Face à toute cette violence boucotique, il ne faudrait pas croire qu’on n’oppose rien : Novarina, on l’aura compris, est tout sauf un auteur manichéen et les employés qu’il met en scène sont loin d’être des chiffes molles ; bref, une résistance s’organise – "comme en 40 !", pourrait-on dire. On se prend même à penser que Jean-Pierre Sarrazac avait bien raison de voir dans L’Atelier volant une « comédie de mai 68 » et qu’on aurait presque pu, à l’époque et à côté des slogans situ, brandir dans la rue des pancartes novariniennes ; ainsi :

« La vie est mal organisée » (p. 142)
« Réclamons la fin des manigances » (p. 142)
« Nous travaillons beaucoup pour du blanc » (p. 67)

Du reste, cela concerne d’autres pièces : « Tout travail est comique » (D.V., p. 276), « Faut qu’urge la fin du syste » (in L. A.), etc. Car enfin, ces employés-là ne sont certainement pas des imbéciles (ou disons : pas tous et pas toujours). Par exemple, ils comprennent parfaitement que s’en prendre à l’argent de Boucot, c’est s’en prendre à son corps et c’est pourquoi, au lieu de chanter "Le peuple aura ta peau", ils inventent « Boucot, on va t’ouvrir les capitaux » (p. 48) comme s’il s’agissait de lui trancher les veines.

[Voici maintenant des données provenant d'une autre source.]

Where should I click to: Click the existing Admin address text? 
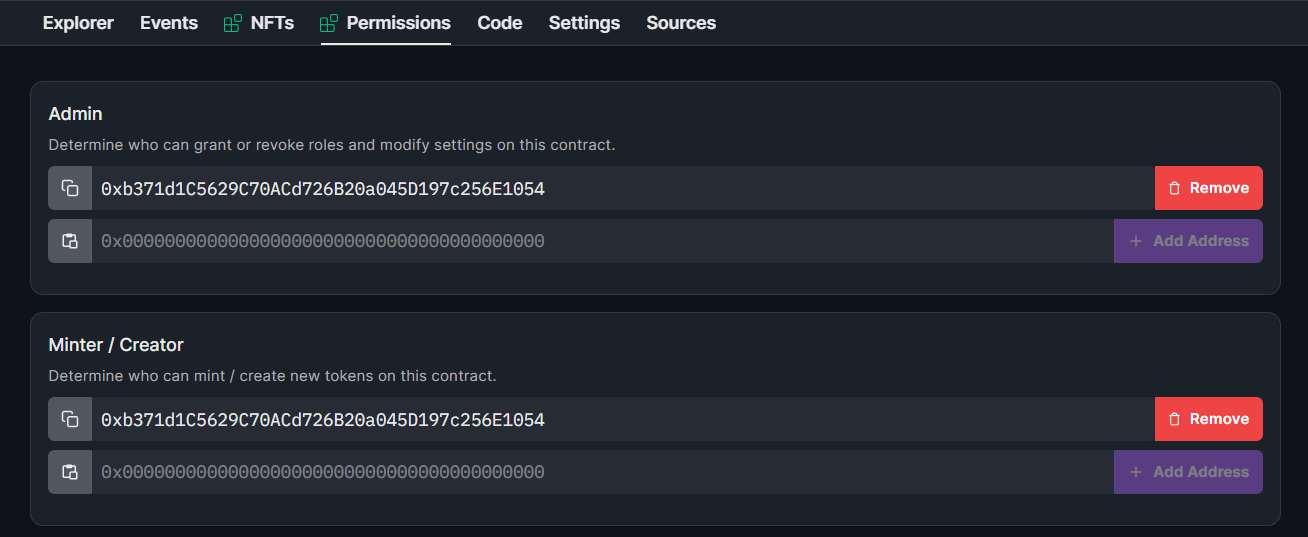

Ajoutons, sans aucune volonté de plaisanterie facile que, de ce point de vue, Boucot ressemble décidément beaucoup au personnage, inventé par Walt Disney, de l’Oncle Picsou, l’énorme différence étant que cet avatar de Donald Duck a de petits éclairs de bonté qui le rendraient presque sympathique, attendrissant (surtout si l’on aime les canards) tandis que le Picsou novarinien, Boucot, est un "salaud" intégral à qui l’on n’arrive pas (comme, parfois, peut-être, pour Harpagon) à trouver d’ excuses, et sur le sort duquel l’on ne saurait s’apitoyer.

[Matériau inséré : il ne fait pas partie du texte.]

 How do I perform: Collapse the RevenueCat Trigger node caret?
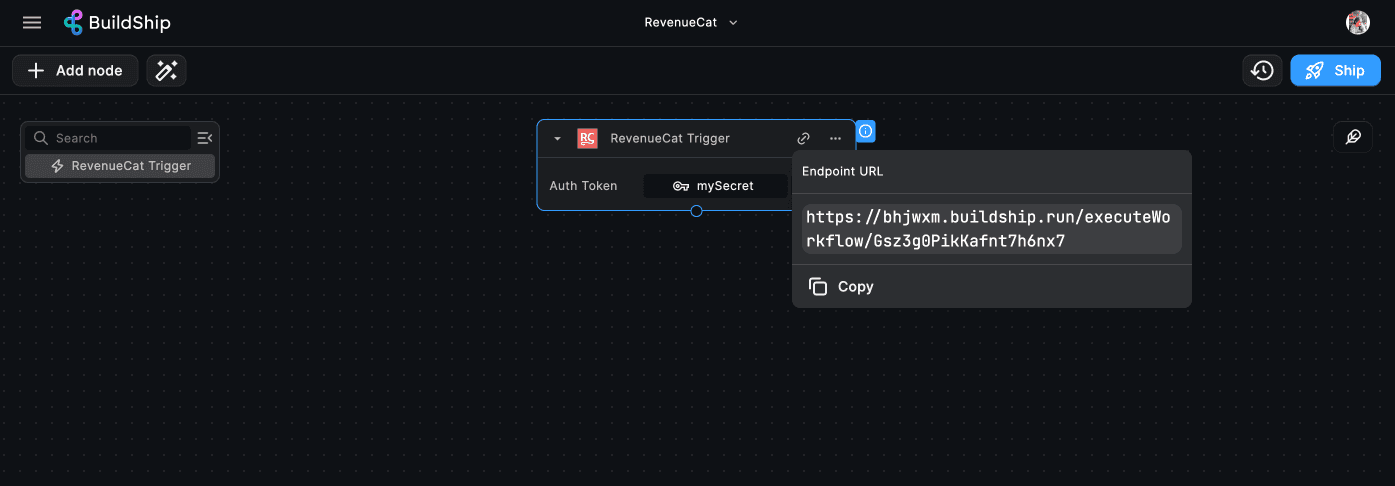tap(558, 139)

Aussi bien, on pourrait estimer que L’Atelier volant ressemble beaucoup aux Cantos car le projet de Pound dans ce livre-monde était entre autres de montrer l’importance décisive de l’argent dans l’histoire de l’humanité (que ce soit en Chine, en Amérique ou en Europe) : légèrement moins ambitieux, Novarina prend une loupe et étudie les mécanismes économiques à l’œuvre dans le contexte d’une entreprise qui n’est imaginaire (cf. adjectif « volant » appliqué à « Atelier ») qu’en partie. La morale qu’il s’agit d’en tirer est aussi pessimiste que chez Pound mais les lueurs d’espoir sont tout de même beaucoup plus nombreuses chez Novarina, qui n’a pas le cynisme de l’auteur américain.

Lucide, ayant réfléchi sur sa condition, l’ouvrier novarinien ne peut que constater sa propre aliénation sociale : « Je suis son guignol. Boucot tire mes ficelles et ramasse mes produits […] j’entasse marmot sur marmot. ». De même, contrairement aux tentatives de Boucot pour l’embrouiller avec ses mots en "ing", l’employé C. a finalement l’esprit plutôt clair, qui, au fond, comprend parfaitement ce que signifie et ce que cache ce jargon grotesque : « c’est toujours pour moi marketing, recruting-jumping, vitaliting et imponderability ; tandis que vous c’est automatiquement prospériting. Je n’arrive pas à m’enlever ça de la tête ; vous voyez ce que je veux dire ? », ce à quoi Boucot répond bien sûr « Pas du tout. Vous n’êtes pas clair ».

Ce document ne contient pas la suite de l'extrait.